If the fluid temperature is below 200°F, the system should be sufficiently guarded against excessive oxidation. If however, the fluid temperature is above 200°F there are a few quick steps that might help.
- If the system does not have an external expansion tank or fluid reservoir, consider adding one. Generally, placing a reservoir of 'cold' fluid at the point of air contact will significantly reduce oxidation.
- If the system has an external reservoir but is running hot, examine the flow path. If the fluid is flowing through the reservoir, consider plumbing it so that the reservoir is "T’d" into the system and not part of the circulation loop.
- If the expansion tank is not part of the circulation loop but is still running hot, you can consider moving it further away from the main system or add a nitrogen blanket to buffer the fluid from air contact.

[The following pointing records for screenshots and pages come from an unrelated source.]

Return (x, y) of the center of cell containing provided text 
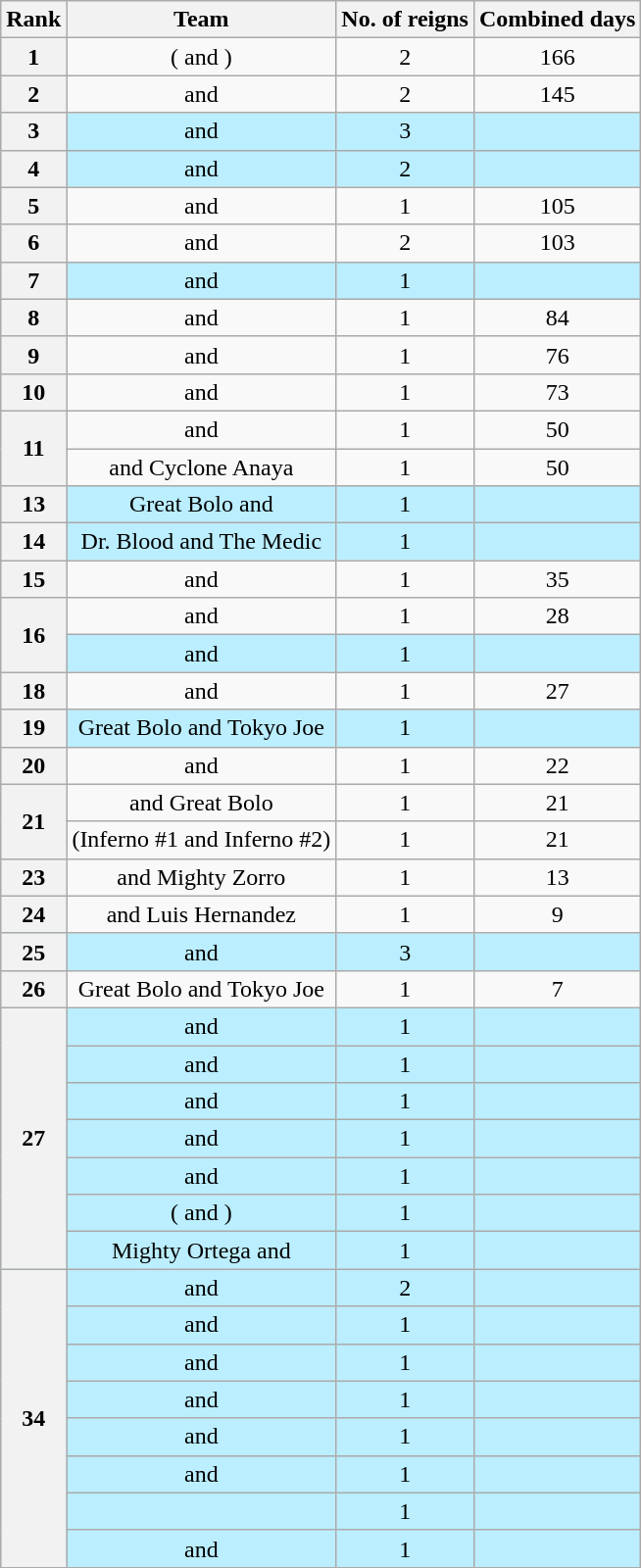
Team (202, 20)
and Cyclone Anaya (202, 468)
103 (557, 243)
14 (33, 542)
16 (33, 635)
Rank (33, 20)
145 (557, 94)
34 (33, 1418)
19 (33, 728)
166 (557, 57)
28 (557, 616)
6 (33, 243)
76 (557, 355)
20 (33, 765)
18 (33, 691)
15 (33, 579)
Combined days (557, 20)
73 (557, 392)
and Mighty Zorro (202, 877)
(Inferno #1 and Inferno #2) (202, 840)
35 (557, 579)
25 (33, 952)
No. of reigns (406, 20)
10 (33, 392)
22 (557, 765)
Mighty Ortega and (202, 1251)
Great Bolo and (202, 505)
84 (557, 318)
Dr. Blood and The Medic (202, 542)
4 (33, 169)
23 (33, 877)
11 (33, 448)
8 (33, 318)
and Luis Hernandez (202, 914)
5 (33, 206)
24 (33, 914)
105 (557, 206)
26 (33, 989)
and Great Bolo (202, 803)
For the text-containing cell, return its midpoint in (x, y) coordinate format. 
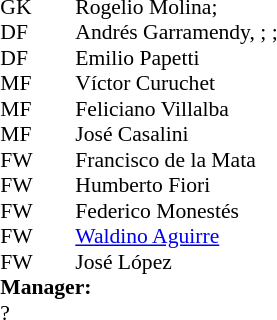
Waldino Aguirre (176, 237)
Humberto Fiori (176, 185)
Andrés Garramendy, ; ; (176, 33)
Víctor Curuchet (176, 83)
José López (176, 262)
Emilio Papetti (176, 58)
José Casalini (176, 135)
Federico Monestés (176, 211)
Francisco de la Mata (176, 160)
Manager: (138, 287)
Feliciano Villalba (176, 109)
For the text-containing cell, return its midpoint in [x, y] coordinate format. 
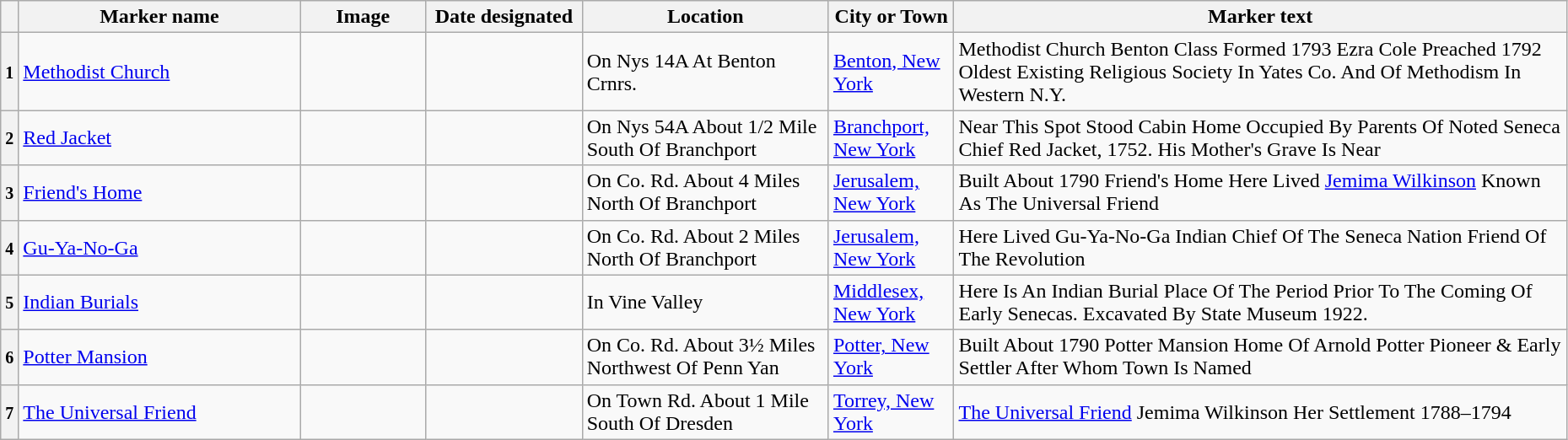
Red Jacket [159, 138]
2 [10, 138]
5 [10, 302]
Gu-Ya-No-Ga [159, 248]
3 [10, 192]
On Co. Rd. About 2 Miles North Of Branchport [705, 248]
Near This Spot Stood Cabin Home Occupied By Parents Of Noted Seneca Chief Red Jacket, 1752. His Mother's Grave Is Near [1260, 138]
Friend's Home [159, 192]
Middlesex, New York [891, 302]
Here Lived Gu-Ya-No-Ga Indian Chief Of The Seneca Nation Friend Of The Revolution [1260, 248]
In Vine Valley [705, 302]
On Town Rd. About 1 Mile South Of Dresden [705, 412]
The Universal Friend [159, 412]
Methodist Church Benton Class Formed 1793 Ezra Cole Preached 1792 Oldest Existing Religious Society In Yates Co. And Of Methodism In Western N.Y. [1260, 72]
4 [10, 248]
Marker text [1260, 17]
Benton, New York [891, 72]
On Co. Rd. About 3½ Miles Northwest Of Penn Yan [705, 358]
Indian Burials [159, 302]
Potter Mansion [159, 358]
Image [363, 17]
Potter, New York [891, 358]
City or Town [891, 17]
Here Is An Indian Burial Place Of The Period Prior To The Coming Of Early Senecas. Excavated By State Museum 1922. [1260, 302]
1 [10, 72]
On Nys 14A At Benton Crnrs. [705, 72]
Location [705, 17]
Branchport, New York [891, 138]
Torrey, New York [891, 412]
Built About 1790 Potter Mansion Home Of Arnold Potter Pioneer & Early Settler After Whom Town Is Named [1260, 358]
On Co. Rd. About 4 Miles North Of Branchport [705, 192]
Built About 1790 Friend's Home Here Lived Jemima Wilkinson Known As The Universal Friend [1260, 192]
Marker name [159, 17]
6 [10, 358]
Date designated [504, 17]
The Universal Friend Jemima Wilkinson Her Settlement 1788–1794 [1260, 412]
7 [10, 412]
Methodist Church [159, 72]
On Nys 54A About 1/2 Mile South Of Branchport [705, 138]
Detect which cell encompasses the target text, then output its (X, Y) center coordinate. 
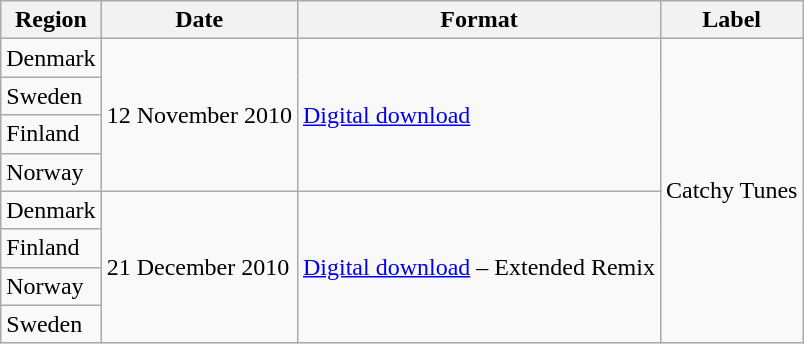
12 November 2010 (199, 115)
Label (731, 20)
Catchy Tunes (731, 191)
Digital download (478, 115)
21 December 2010 (199, 267)
Region (51, 20)
Digital download – Extended Remix (478, 267)
Date (199, 20)
Format (478, 20)
Output the (x, y) coordinate of the center of the cell containing the given text.  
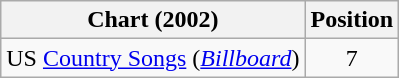
Position (352, 20)
Chart (2002) (153, 20)
US Country Songs (Billboard) (153, 58)
7 (352, 58)
Provide the (X, Y) coordinate of the cell's center where the given text is located.  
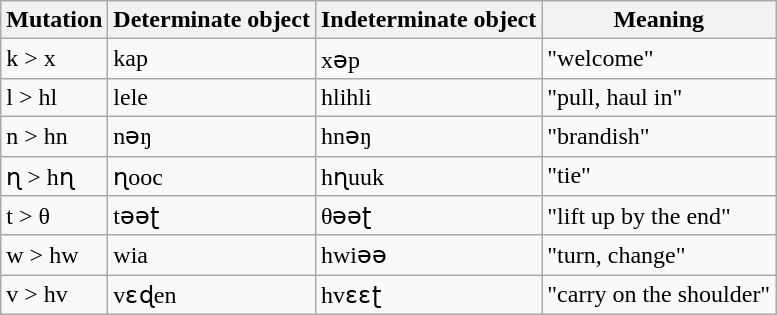
"welcome" (659, 59)
l > hl (54, 97)
"brandish" (659, 136)
Meaning (659, 20)
ɳ > hɳ (54, 176)
kap (212, 59)
ɳooc (212, 176)
v > hv (54, 295)
wia (212, 255)
w > hw (54, 255)
"tie" (659, 176)
hlihli (428, 97)
"carry on the shoulder" (659, 295)
hɳuuk (428, 176)
Determinate object (212, 20)
hvɛɛʈ (428, 295)
Indeterminate object (428, 20)
Mutation (54, 20)
k > x (54, 59)
θəəʈ (428, 216)
t > θ (54, 216)
"turn, change" (659, 255)
"lift up by the end" (659, 216)
vɛɖen (212, 295)
nəŋ (212, 136)
"pull, haul in" (659, 97)
n > hn (54, 136)
hnəŋ (428, 136)
təəʈ (212, 216)
lele (212, 97)
hwiəə (428, 255)
xəp (428, 59)
Find where the given text appears and provide that cell's center as [X, Y] coordinate. 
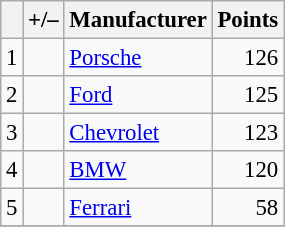
58 [248, 208]
Chevrolet [138, 133]
+/– [44, 20]
126 [248, 58]
125 [248, 95]
1 [12, 58]
4 [12, 170]
120 [248, 170]
2 [12, 95]
BMW [138, 170]
123 [248, 133]
Points [248, 20]
Ford [138, 95]
Manufacturer [138, 20]
Porsche [138, 58]
5 [12, 208]
3 [12, 133]
Ferrari [138, 208]
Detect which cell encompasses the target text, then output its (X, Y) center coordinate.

One important note is that not all fluids are affected the same by oxidation. Because oxidation is a major downfall to heat transfer fluids, all Duratherm fluids now contain an extensive additive system to combat oxidation. Check with your fluid supplier to ensure they have incorporated some protection in their fluid, particularly if your system is open to the atmosphere.
Thermal degradation happens when a fluid is heated past its recommended bulk or skin temperatures, sometimes resulting in cracking or breaking of the fluid's molecules. Beyond ensuring your fluid is properly matched to your equipment and temperature requirements, there are a few things to be aware of that can contribute to thermal degradation.
- Startup and shutdown. We commonly see systems either heated up too fast or shut down without cooling first. During startup, particularly with electrically heated systems, it is important to heat the system gradually, for a few reasons. This not only helps reduce the risk of thermal degradation, but also ensures any moisture or vapors are vented from the system gradually without cavitating the pumps, or even worse, having a geyser of vapor and fluid erupting from vent points. Shutdown is equally important, again particularly with electrically heated systems. If a system is not allowed to cool before stopping, circulation fluid can become trapped in the heater/boiler and will likely see temperatures much higher than the fluid is rated for.
- Another potential cause of thermal degradation is modifying system design. A well-engineered system will utilize the heat transfer fluid as efficiently as possible without wasting valuable energy/fuel. This means that pumps, valves, heater watt densities, user loads etc. are all engineered to work in harmony. However, as systems age or needs change it is likely that some aspect of the system will need to be changed, modified or removed. If this is the case, work closely with system manufacturers, engineers and fluid suppliers to ensure you will remain within the parameters of the system’s original design or that compensations are allowed for with respect to the fluid’s capabilities.